Densho Digital Archive
Densho Visual History Collection
Title: Daniel Inouye Interview
Narrator: Sen. Daniel Inouye
Interviewers: Tom Ikeda (primary), Beverly Kashino (secondary)
Location: Honolulu, Hawaii
Date: June 30, 1998
Densho ID: denshovh-idaniel-01-0005

<Begin Segment 5>

TI: I'm going to now jump forward to, because later you enrolled at the University of Hawaii as a pre-med student, and the government then asked Americans of Japanese ancestry to volunteer for military service. And I wanted to ask you what your reaction was when you heard about this.

DI: Well, we greeted this with jubilation. Now keep in mind that on February 19th, the executive order was issued authorizing the army to set up concentration camps. Now, we in Hawaii had no idea that these camps had been established, all we knew was that every so often we would hear that so and so disappeared. I had no idea that there was a camp in Ewa on this island until after the war, that some of my neighbors were there, school teachers and priests. And there were those who just disappeared from our neighborhood, and we found out after the war that they were in other camps on the mainland. There were hundreds from Hawaii who were shipped out, but the major numbers of us were not affected. We were left here.
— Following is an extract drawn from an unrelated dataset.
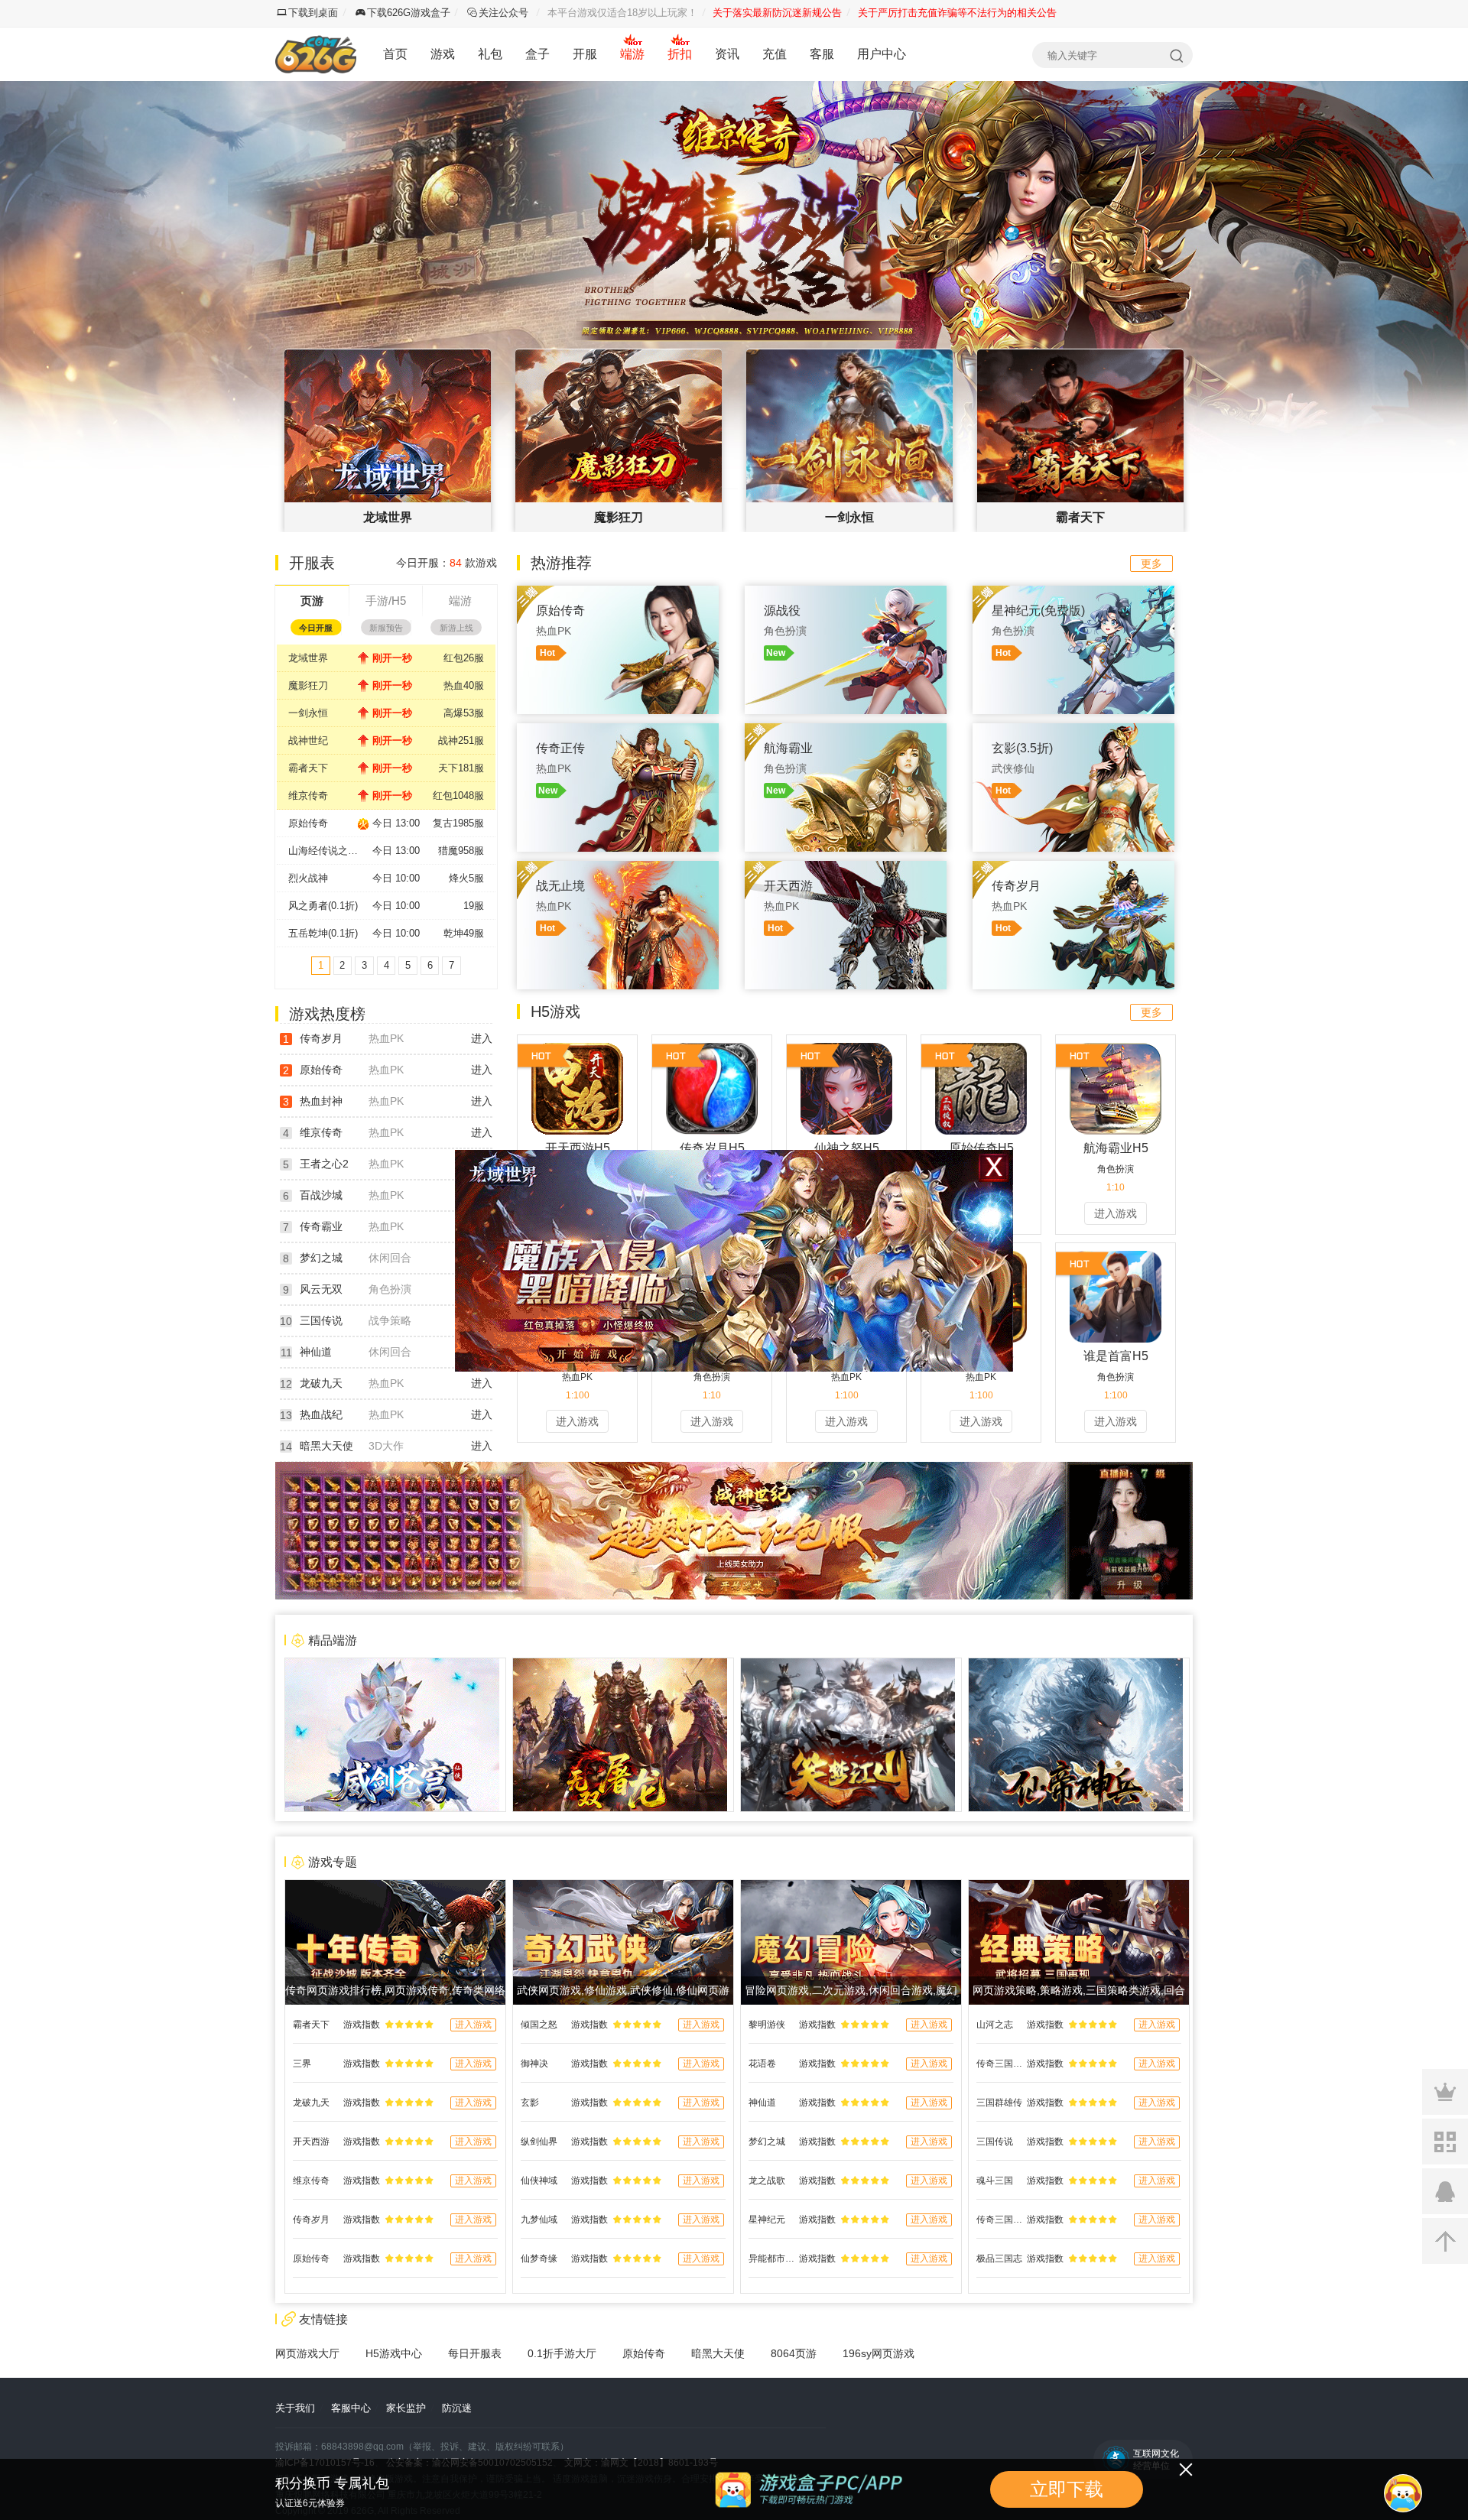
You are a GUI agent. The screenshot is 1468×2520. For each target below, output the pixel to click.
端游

TI: And then going back to your case so when the government said Americans of Japanese ancestry could volunteer for the service --

DI: Well, we had asked for it. On March 17th when the government of the United States designated Japanese as 4-C, which is a designation for enemy alien, many of us took this as personal matter, an insult to us. We considered ourselves just as good Americans as our neighbors, and so we began petitioning Washington. We began offering ourselves to do anything, dig ditches, string barbed wire, what have you. And an organization called the Varsity Victory Volunteers was formed, made up of university students who went out to dig trenches and put up barbed wires, and I was too young for that, but then I also signed these petitions. And when the president of the United States issued a statement saying that, "Americanism is a matter of mind and heart, it is not and has never been a matter of race or color," and declared that if we wished we can volunteer and become part of this special combat team, and when that announcement was made, together with several of my classmates, we literally ran from the campus to the draft board. That's a couple of miles. We ran there and we signed up.